ところが物語の主役は、秀吉ではありませんでした。肩すかしされた感触を覚えますが、秀吉がその日の明け方、ドーナツショップで出会った男、津田伸一が本当の主人公になります。その津田が、思いもよらない出来事に遭遇していくことになります。

津田は、かつて「直木賞を2回も取った」と言われるほど著名な作家だったのですが、今は落ちぶれて、ある地方都市で「女優倶楽部」という名の無店舗型性風俗特殊営業(デリヘル)の送迎ドライバーとして暮らしています。ドーナツショップで会った幸地秀吉さんとは、津田が持っていた本『ピーターパンとウェンディ』をめぐって会話が弾みます。

面白いのは津田が、しおり代わりに千円札を挟み込む癖があることを読者も知らされます。この癖は、実は物語の伏線にもなっています。『ピーターパンとウェンディ』は古本なのですが、購入した古本屋の店主である房州老人との関係もまた物語を膨らませます。

さて秀吉さんですが、その日の夜を境に妻と幼い娘ともども忽然と姿を消してしまったのでした。
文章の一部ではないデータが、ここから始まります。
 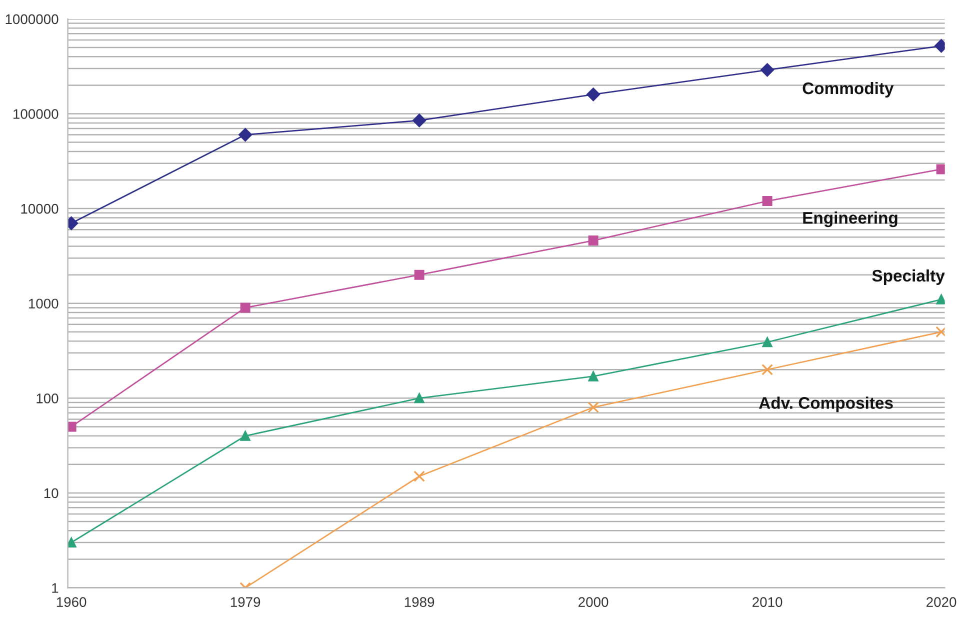 What do you see at coordinates (593, 602) in the screenshot?
I see `x-tick-label: 2000` at bounding box center [593, 602].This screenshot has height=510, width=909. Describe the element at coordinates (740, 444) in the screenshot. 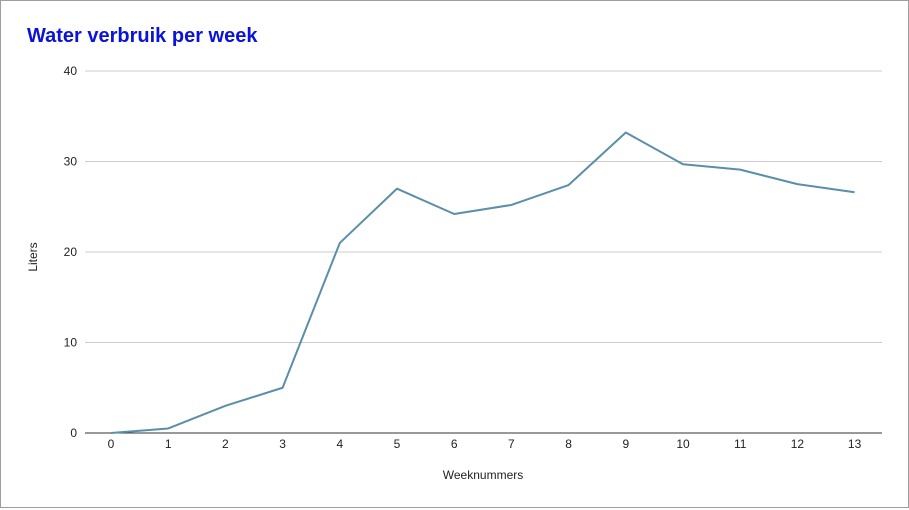

I see `x-tick-label: 11` at that location.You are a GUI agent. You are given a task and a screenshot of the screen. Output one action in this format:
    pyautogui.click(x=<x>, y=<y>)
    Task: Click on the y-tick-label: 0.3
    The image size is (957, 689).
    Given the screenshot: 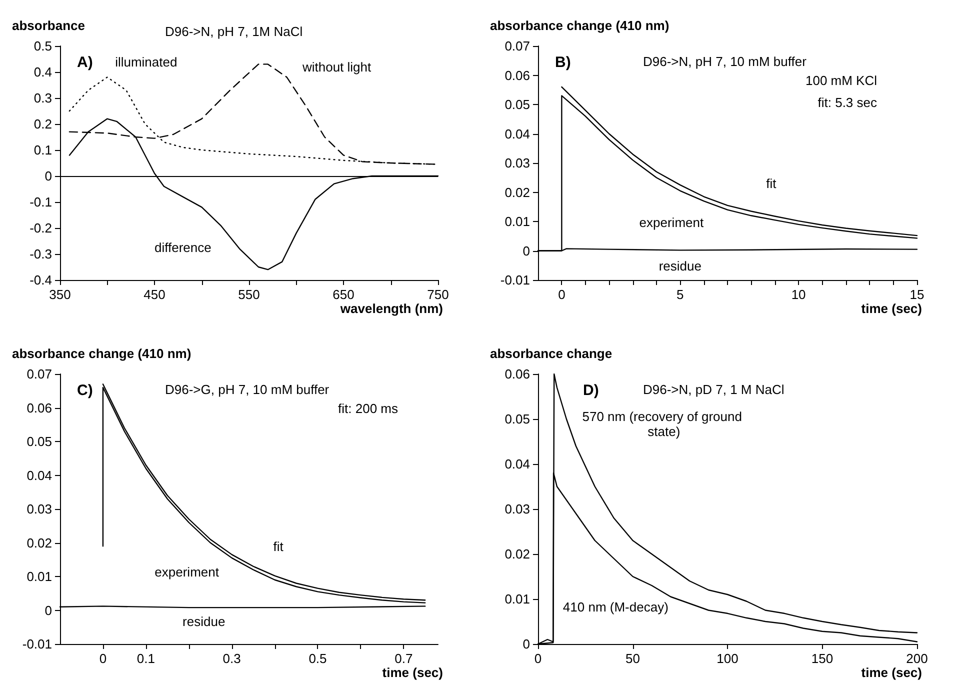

この事件は、「神隠し」事件として週刊誌をにぎわす話題にもなりまが、人々の記憶から薄れていきます。それから1年2ヶ月ほど後、房州老人が亡くなるのですが、津田のもとには老人の形見であるキャリーバッグが届けられます。鍵がかかっていたものの、何とか開錠ができたて中身を確認すると、数冊の絵本と古本のピーターパン、それに加えて大量の一万円札が入っていました。
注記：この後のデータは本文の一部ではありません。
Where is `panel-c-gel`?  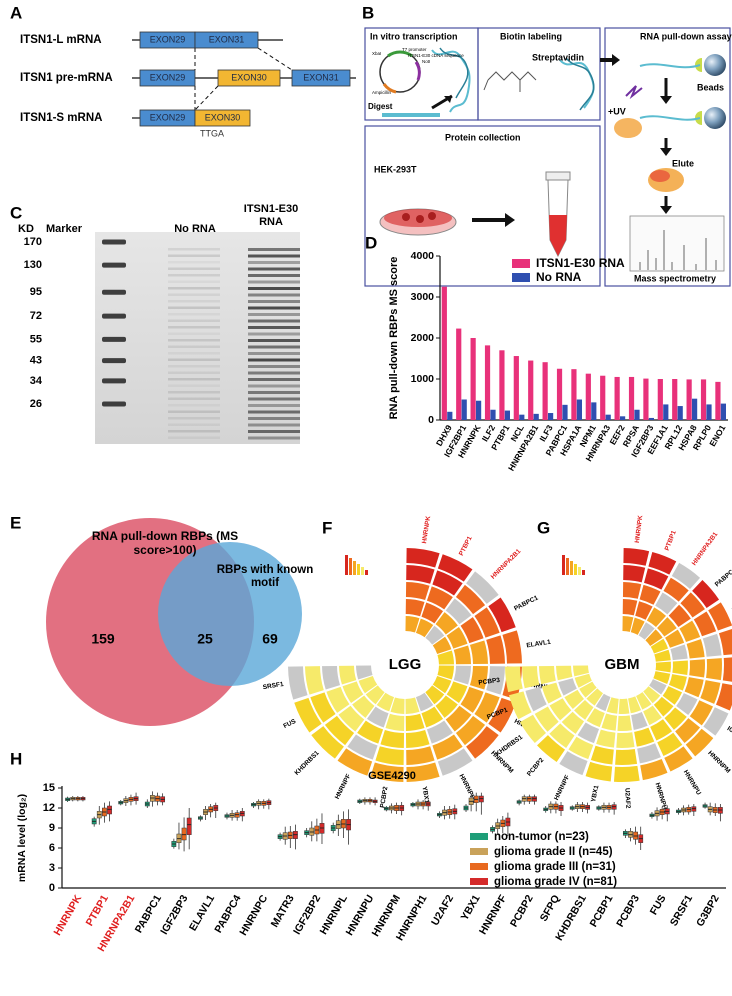 panel-c-gel is located at coordinates (198, 338).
ストーリー展開がスピーディーで何かが起こりそうなワクワク感が満載なのですが、それに加えてこの物語の中で随所に、会話の面白さを堪能できます。たとえばドーナツショップの店員・沼本との会話のさわりです。

「ぬまもとの顔を見たくなったんだよ。」「ぬもとです。」「元気そうで何よりだ。」「こっちだって心配してたのよ。」・・・・「いまのは社交辞令だ。今夜はぬまもとの顔見にきたんじゃなくて、ここで人と待ち合わせだ。」「ぬもとです。許せないね、あたしの目の前で、ほかの女と待ちあわせなんて。」「社交辞令の返しだな?」・・・・

かなりだらしない主人公の性格を表現しているのでしょうか、何ともかみ合わない会話が楽しめます。津田が手にした数千万の札束の中から使った一枚が、偽札だったことから生じるドタバタ、その偽札事件には黒幕が存在しているらしいことがわかってきてにわかに犯罪の色合いが濃くなります。房州老人からのせっかくの贈り物も偽札の疑惑が晴れない限り、使うことができません。ミステリアスな謎がちりばめられていて、どんどん物語に引き込まれます。
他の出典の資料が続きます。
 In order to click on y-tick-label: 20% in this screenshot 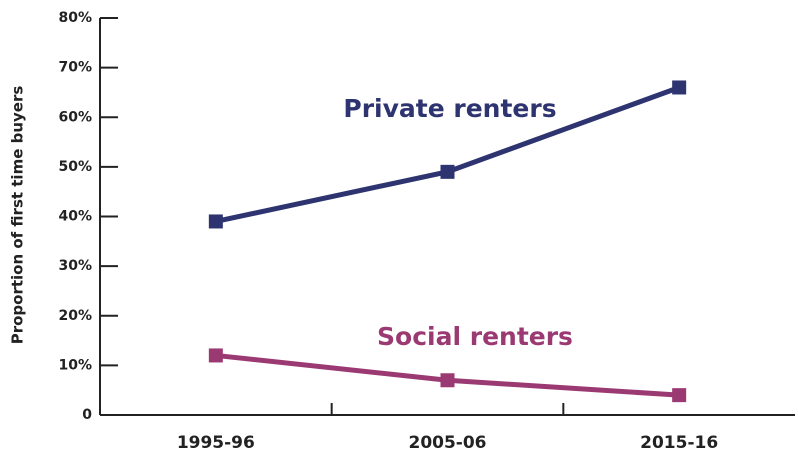, I will do `click(75, 316)`.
主人公が作家であり、再起を図ろうとの心境変化も起こってきたものの、困窮生活のゆえにパソコンを持てず、鉛筆で書き始める設定も微笑ましく感じられます。なぜ人は小説を書くのか、というテーマにも言及されていて、作者である佐藤正午さん自身が投影されているかのようです。

「虚構、現実、物語的現実がないまぜになった小説」と評価されていますが、物語の最初の文章は、作家・津田伸一が書き進めている創作ノートの書き出しらしいこともわかってきます。

「小説を書いてだれに読ませたいのかがわからなかった。だれかに読まれるかを期待して書いていたのかどうかもわからなかった。」

「幸地家の幼い娘は父親のことをヒデヨシと呼んでいた。となぜ三人称で断定口調で書いてしまえるかがわからなかった。小説はたいていそう書かれているとしても、それはわかっていても、自分がなぜそう書いてしまうのかわからなかった。実を言えば、今もわからない。」

第6回山田風太郎章を受章した作品です。